I mean, I dunno. Maybe I’m reading into this the wrong way.

 I’ve never seen a game content with being so jarring. The core mysteries at the heart of the story’s five chapters work well. Fans of the genre desperate for new cases to solve might get some enjoyment out of Alternate Jake Hunter. But getting the most out of it requires turning off your brain to ignore the visual contradictions altogether and taking what the text says as fact. Just focus on the words on the page, and not what’s beyond the edges. At that point, it’s hard to even call that reading.

Theoretically, there are some Jake Hunter fans out there that might appreciate this game. There’s a moment where players are expected to help Saburo fight a gang of thugs through dialogue options, like he did in the old games. It explains the origins of his relationship with his assistant, Yoko (Yulia in previous English translations). Some of the soundtrack even feels appropriately jazzy and laid back when it’s not annoying. I would consider myself a Jake Hunter fan however, and Alternate Jake Hunter left me disappointed. It can’t even make selecting dialogue options on a D-pad as straightforward as it should be.

------------------------------

● **EXERCISE TASKS**
A: Condense the paragraph of the Alternate Jake Hunter review that begins "Theoretically, there are some Jake Hunter fans" into a short bulleted list that keeps its main facts.
B: Retype the part of the Alternate Jake Hunter review between "Theoretically, there are" and "it should be.", inclusive.
C: For each statement below, answer yes or no to whether it agrees with the Alternate Jake Hunter review, and quote the words that decide it.
(i) The reviewer considers themselves a Jake Hunter fan.
(ii) The story is divided into seven chapters.
(iii) Yoko had a different name in previous English translations.

------------------------------

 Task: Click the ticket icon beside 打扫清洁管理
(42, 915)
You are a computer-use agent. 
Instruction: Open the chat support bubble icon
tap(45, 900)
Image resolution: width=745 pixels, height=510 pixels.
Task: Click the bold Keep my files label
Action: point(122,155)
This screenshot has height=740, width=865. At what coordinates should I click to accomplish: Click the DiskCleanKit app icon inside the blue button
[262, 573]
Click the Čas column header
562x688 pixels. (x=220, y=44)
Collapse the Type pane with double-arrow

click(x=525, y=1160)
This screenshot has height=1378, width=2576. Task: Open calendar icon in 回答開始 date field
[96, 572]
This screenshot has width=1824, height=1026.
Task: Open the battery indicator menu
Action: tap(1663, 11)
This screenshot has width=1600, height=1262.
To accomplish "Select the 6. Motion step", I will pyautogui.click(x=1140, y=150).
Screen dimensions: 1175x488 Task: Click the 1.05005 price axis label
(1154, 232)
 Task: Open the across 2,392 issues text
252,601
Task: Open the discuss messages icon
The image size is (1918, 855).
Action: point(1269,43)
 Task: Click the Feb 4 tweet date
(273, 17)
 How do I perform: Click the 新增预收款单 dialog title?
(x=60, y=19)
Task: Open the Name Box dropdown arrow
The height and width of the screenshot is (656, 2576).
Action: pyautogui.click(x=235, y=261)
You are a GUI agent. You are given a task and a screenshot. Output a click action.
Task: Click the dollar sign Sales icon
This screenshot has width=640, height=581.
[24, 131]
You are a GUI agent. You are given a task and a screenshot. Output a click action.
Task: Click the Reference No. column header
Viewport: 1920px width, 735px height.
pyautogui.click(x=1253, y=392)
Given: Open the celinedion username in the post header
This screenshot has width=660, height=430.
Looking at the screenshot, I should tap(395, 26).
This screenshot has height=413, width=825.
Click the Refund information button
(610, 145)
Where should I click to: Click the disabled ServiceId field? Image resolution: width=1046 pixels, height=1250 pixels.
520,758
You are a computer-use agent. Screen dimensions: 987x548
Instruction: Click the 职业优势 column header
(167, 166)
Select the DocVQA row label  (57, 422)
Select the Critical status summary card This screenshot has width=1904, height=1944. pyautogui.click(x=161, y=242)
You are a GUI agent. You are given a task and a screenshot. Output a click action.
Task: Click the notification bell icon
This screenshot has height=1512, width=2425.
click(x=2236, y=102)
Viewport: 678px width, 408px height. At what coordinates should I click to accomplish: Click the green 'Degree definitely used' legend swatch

------------------------------

● **SOLUTION LIST**
A:
- Some Jake Hunter fans might appreciate the game.
- Players help Saburo fight a gang of thugs through dialogue options, as in the old games.
- It explains the origins of his relationship with his assistant, Yoko (Yulia in previous English translations).
- Some of the soundtrack feels appropriately jazzy and laid back when it's not annoying.
- The reviewer is a Jake Hunter fan but was left disappointed.
- Selecting dialogue options on a D-pad isn't as straightforward as it should be.

B:
Theoretically, there are some Jake Hunter fans out there that might appreciate this game. There’s a moment where players are expected to help Saburo fight a gang of thugs through dialogue options, like he did in the old games. It explains the origins of his relationship with his assistant, Yoko (Yulia in previous English translations). Some of the soundtrack even feels appropriately jazzy and laid back when it’s not annoying. I would consider myself a Jake Hunter fan however, and Alternate Jake Hunter left me disappointed. It can’t even make selecting dialogue options on a D-pad as straightforward as it should be.

C:
(i) Yes: "I would consider myself a Jake Hunter fan however"
(ii) No: "the story’s five chapters"
(iii) Yes: "Yoko (Yulia in previous English translations)"